Yes, you read correctly! This blog is about looking for love in all the right places. Let’s face it. Most of us know exactly what it feels like to have found love in the places that lead to disappointment, pain and confusion.
Relationships are one area of life that gets messy, really messy. And, it is also one area of life that often dominates our thought process. Consider how much time and attention we give to relationships.
If we aren’t in a relationship, we spend time thinking about what we are doing “wrong” and wishing we could be in one. “Why can’t I attract someone?” “Will I be alone forever?” “All the ‘good’ ones are gone.”
And, if we are in a relationship, we spend time evaluating the relationship itself as well as the other person. “Are they the ‘right’ one?” “Will we make it?” “Is this really what love is?”
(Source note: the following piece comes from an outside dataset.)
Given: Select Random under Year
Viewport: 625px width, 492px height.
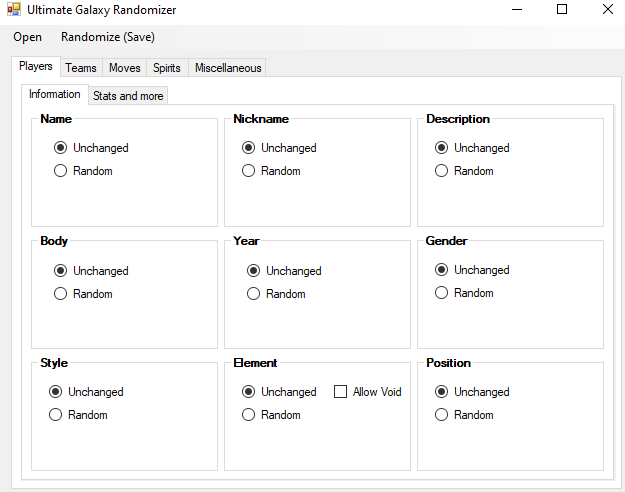Looking at the screenshot, I should point(254,294).
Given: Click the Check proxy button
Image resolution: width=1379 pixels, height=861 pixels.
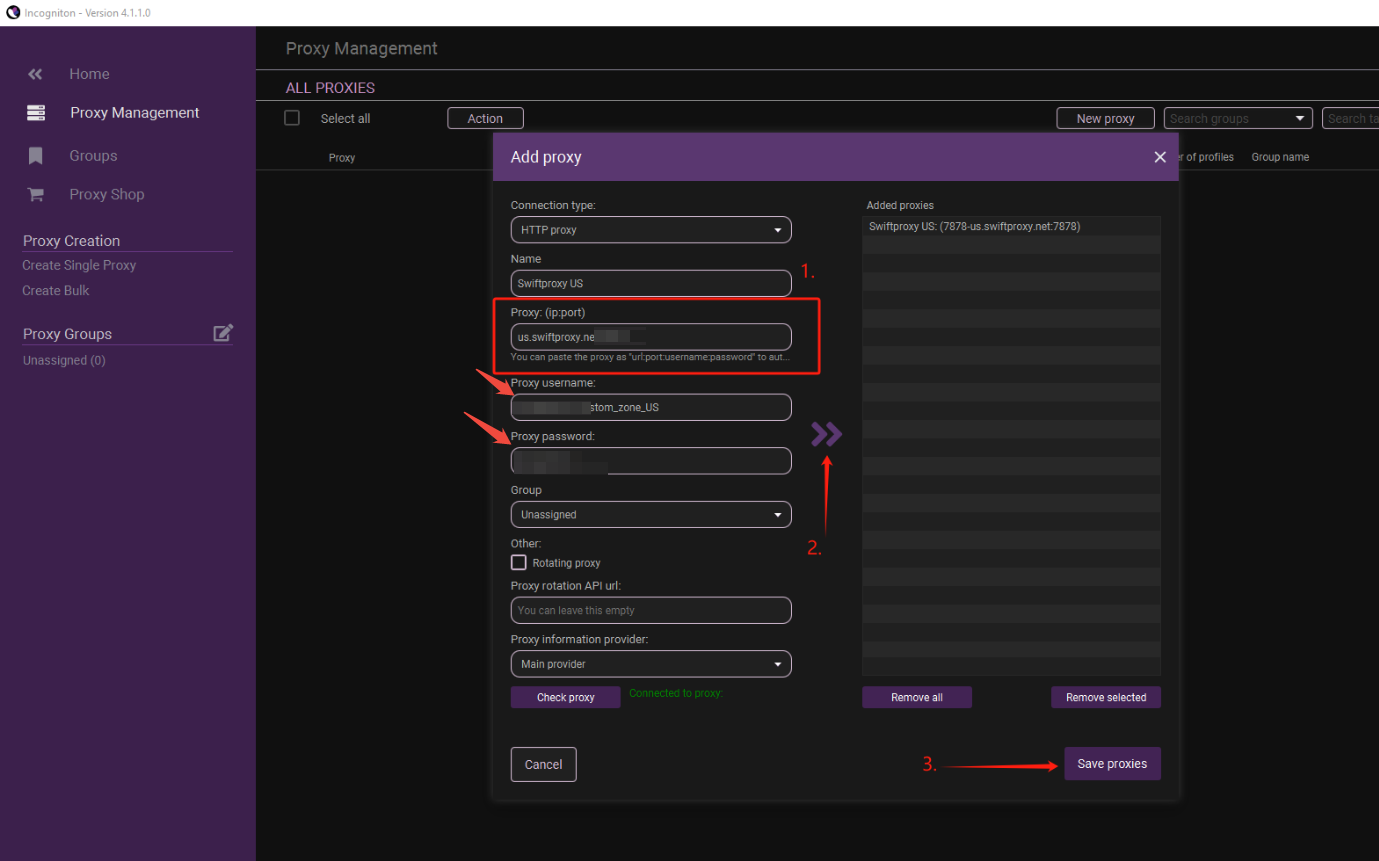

It can be a roller coaster of hope, expectation, and frustration, over and over again.
That’s right—over and over again. What is it about the repeating element to intimate relationships? Our partner today may look different from the last one on the surface; however, the recurring dynamics of earlier relationships are likely to have taken the driver’s seat once again.
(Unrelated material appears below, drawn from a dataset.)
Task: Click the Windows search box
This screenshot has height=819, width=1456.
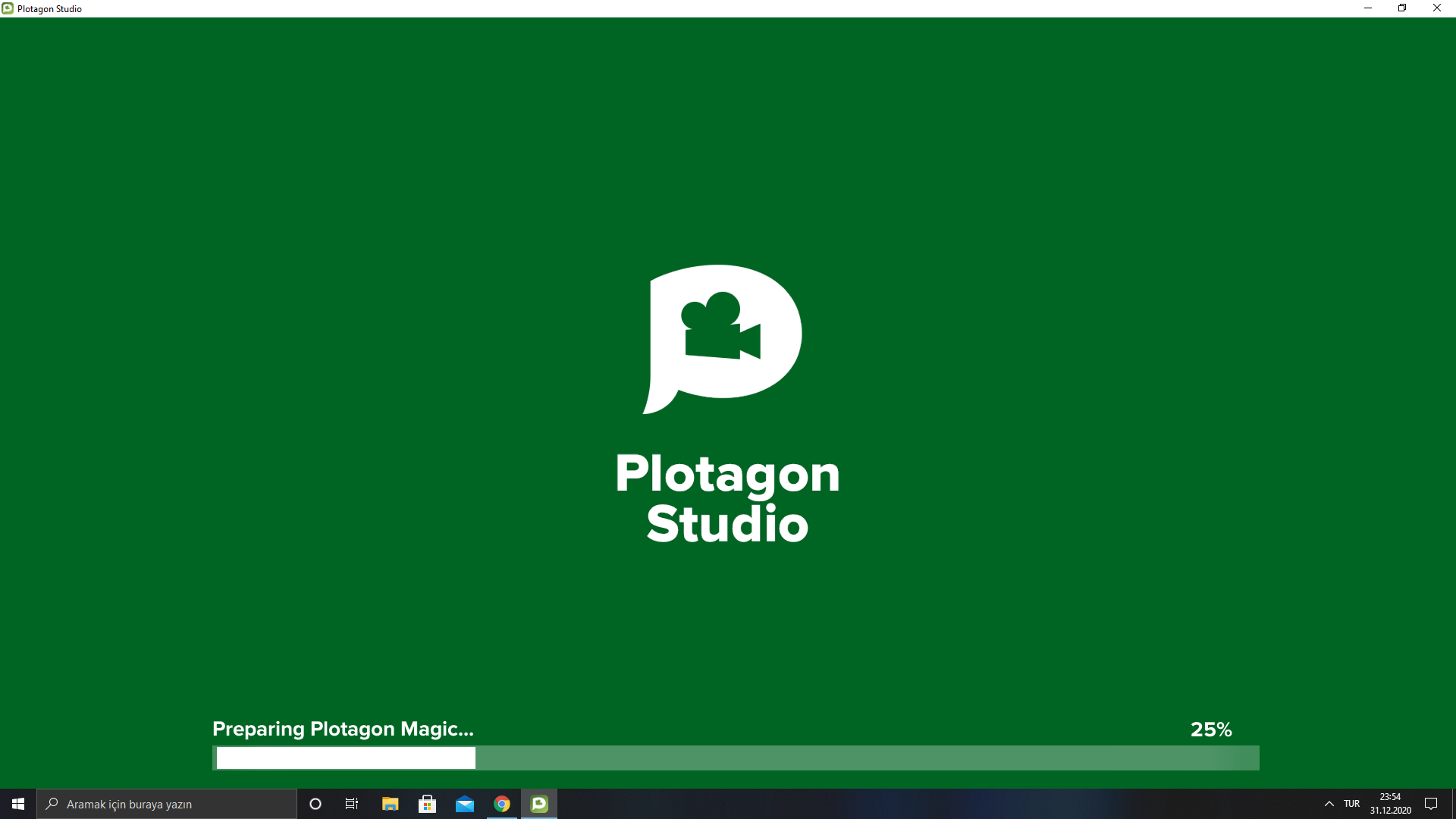Action: (167, 804)
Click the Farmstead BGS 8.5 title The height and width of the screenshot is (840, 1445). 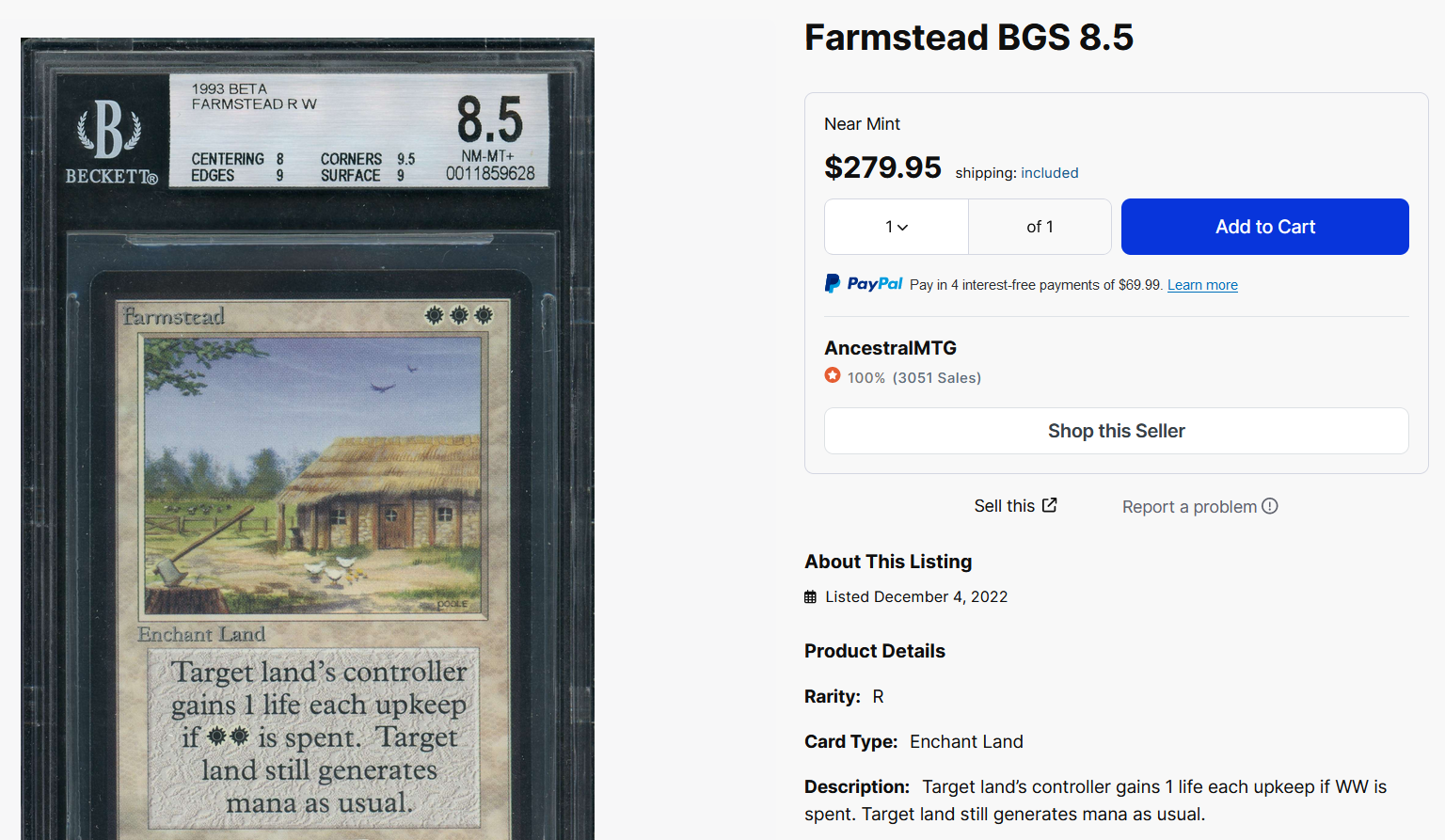click(969, 38)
Through my work as a clairvoyant reader with the Inner Connection Institute, I have looked at thousands of relationships. Here are just a few of the insights that I have noticed:
- First, a majority of intimate relationships are built on the impulse to “feel better” or “be happier.” We are like a pie that is missing a piece. We look for someone to fill in that missing section. We look for someone to “make us happy” or “complete us.” We strike a deal. “If you make me happy, I will make you happy.”
- Most intimate relationships end because one of the two involved realizes that the other person isn’t actually making them happy. And/or, they are simply worn out from trying to make the other person complete.
- As much as we may want another person to make us feel better about ourselves, they can’t. As much as we may want to make someone else feel good about themselves, we can’t. We are the only one who can fill in the missing piece of our pie.
OK, I know these observations may be sobering. However, there is an upside!
The key to creating a healthy relationship is to fill in our own missing pie piece.
We are the only ones that can fill in the empty or wounded places in our heart. And, as we turn toward taking charge of our own well-being and contentment, we free ourselves from the trap of using relationships to fill in our gaps.
When two individuals are taking care of themselves, tending to their own needs and wounds, they can come into a relationship in complete circles. Neither is looking to the other person to fill in their empty spaces. Then, those circles are free to overlap, like a Venn diagram. Each can enjoy shared love, communication, and adventure as they continue to care for their own circle of well-being.
How can we turn inward to heal and in so doing build healthier relationships with our partners? One way is through meditation, taking time to get quiet within so we can identify our missing pie pieces and tend to them. We can look at and release the energetic patterns that are creating the same type of partner and relationship dynamics over and over again.
Yes, you can look for love in all the right places. Look within. Look to you.